Related question, maybe: do you know how driving accuracy correlates with hitting par 3's in regulation?
This is an excellent question. Checking the correlation between fairways hit and par 3 performance would provide a reality check for our analysis. It is possible that accuracy and distance are correlated to performance because the better ball strikers are better in other respects as well. Perhaps straight drivers are also better iron players, so we would be falsely picking up some of their great iron play in our correlation. I don't have GIR's for par 3's, but I do have the players' percentage of birdies on par 3's, 4's, and 5's. It turns out that neither driving distance or accuracy are significantly correlated with birdies on par 3's, while they are correlated with birdies on par 4's and 5's, which is good.

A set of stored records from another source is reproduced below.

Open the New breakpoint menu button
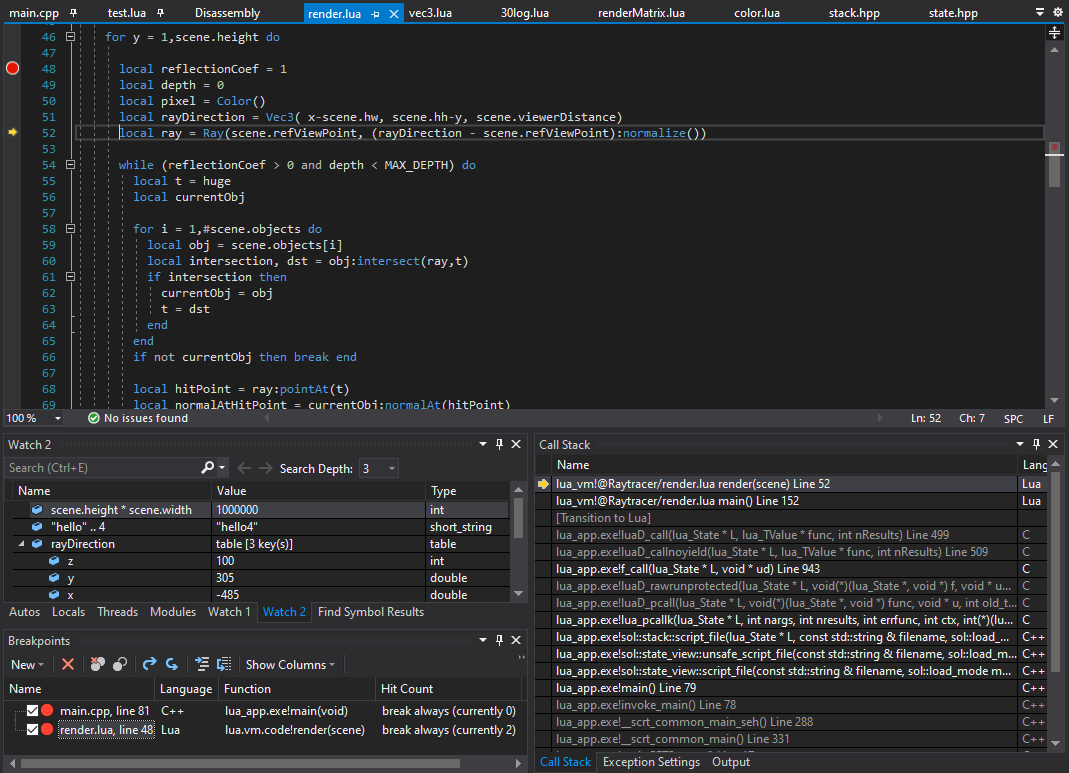1069x773 pixels. 27,664
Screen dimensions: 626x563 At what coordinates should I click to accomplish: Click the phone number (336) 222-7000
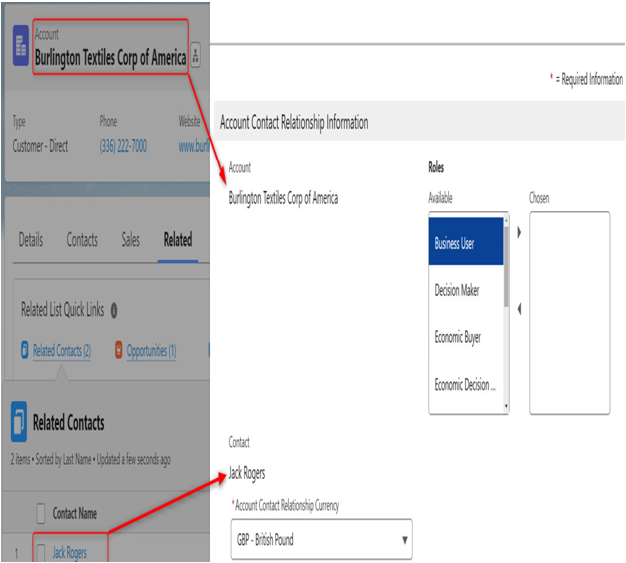tap(123, 146)
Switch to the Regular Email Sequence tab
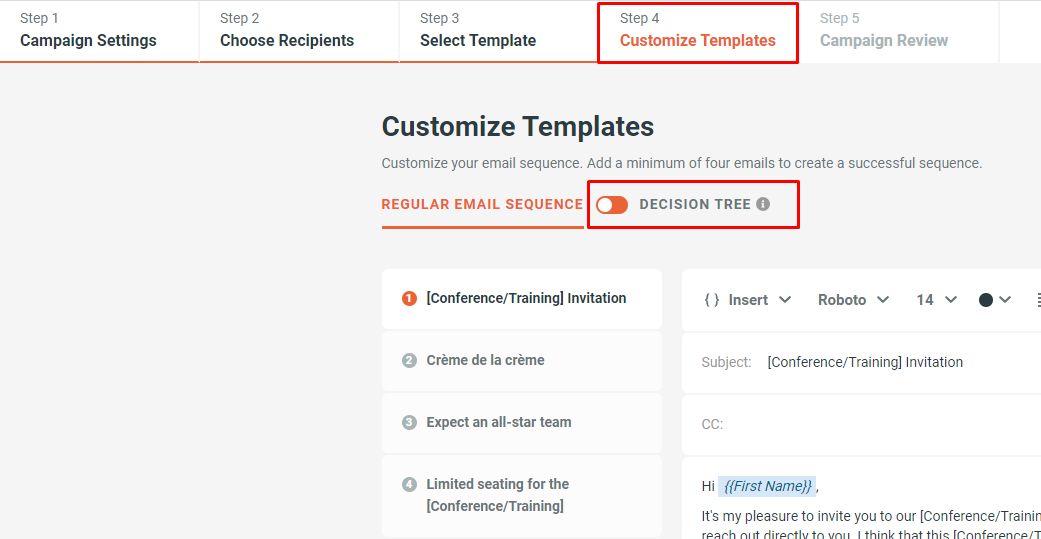The image size is (1041, 539). click(482, 204)
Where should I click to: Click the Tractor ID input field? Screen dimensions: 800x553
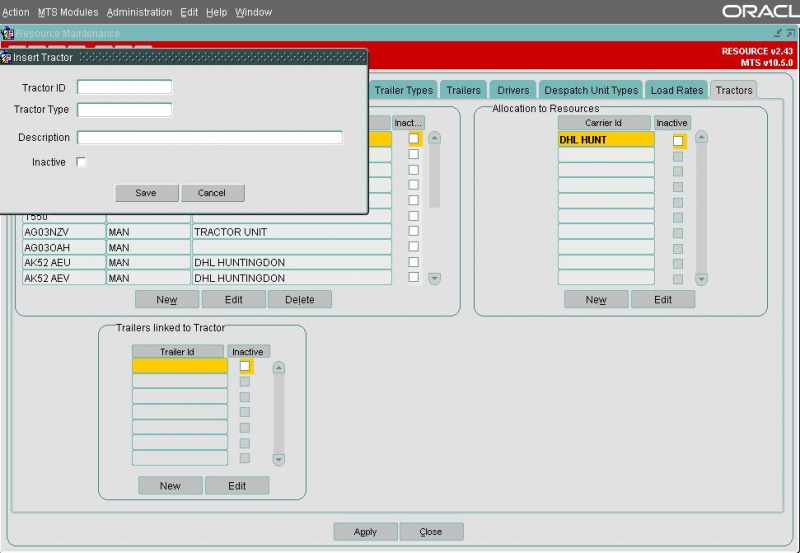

Going from the most accurate driver to the least accurate driver (48 to 74% of fairways hit), controlling for distance, increases your probability of a birdie on a
par 3 by 0.7%,
par 4 by 3.6%, and
par 5 by 3.4%.
The 0.7% effect on par 3's is not statistically distinguishable from 0, whereas the par 4 and par 5 effects are.
Going from the shortest driver to the longest driver (259 to 312 yards), controlling for accuracy, increases your probability of birdie on
a par 3 by 1.1%,
par 4 by 5.5%, and
par 5 by 22%.
Once again the effect for par 3's is not statistically significant. It turns out that distance is a big deal for birdies on par 5's, but this is something that the groove rule will probably not be able to change.
Hopefully, this analysis suggests the correlation between accuracy and success is not driven by confounding variables. The fact that the effect only arises on driving holes is reassuring.
I wonder how many greens in regulation one shoud miss additionaly because of the new groove rules to elevate the importance of accuracy to the same level as that of distance scoring-wise in your calculations?
This question does not have a straightforward answer. A single standard deviation improvement in accuracy will have almost the same effect on GIR's as a standard deviation improvement in distance. I think these estimates show that accuracy is already on a par with distance in terms of its importance for scoring (maybe with the exception of par 5 birdies).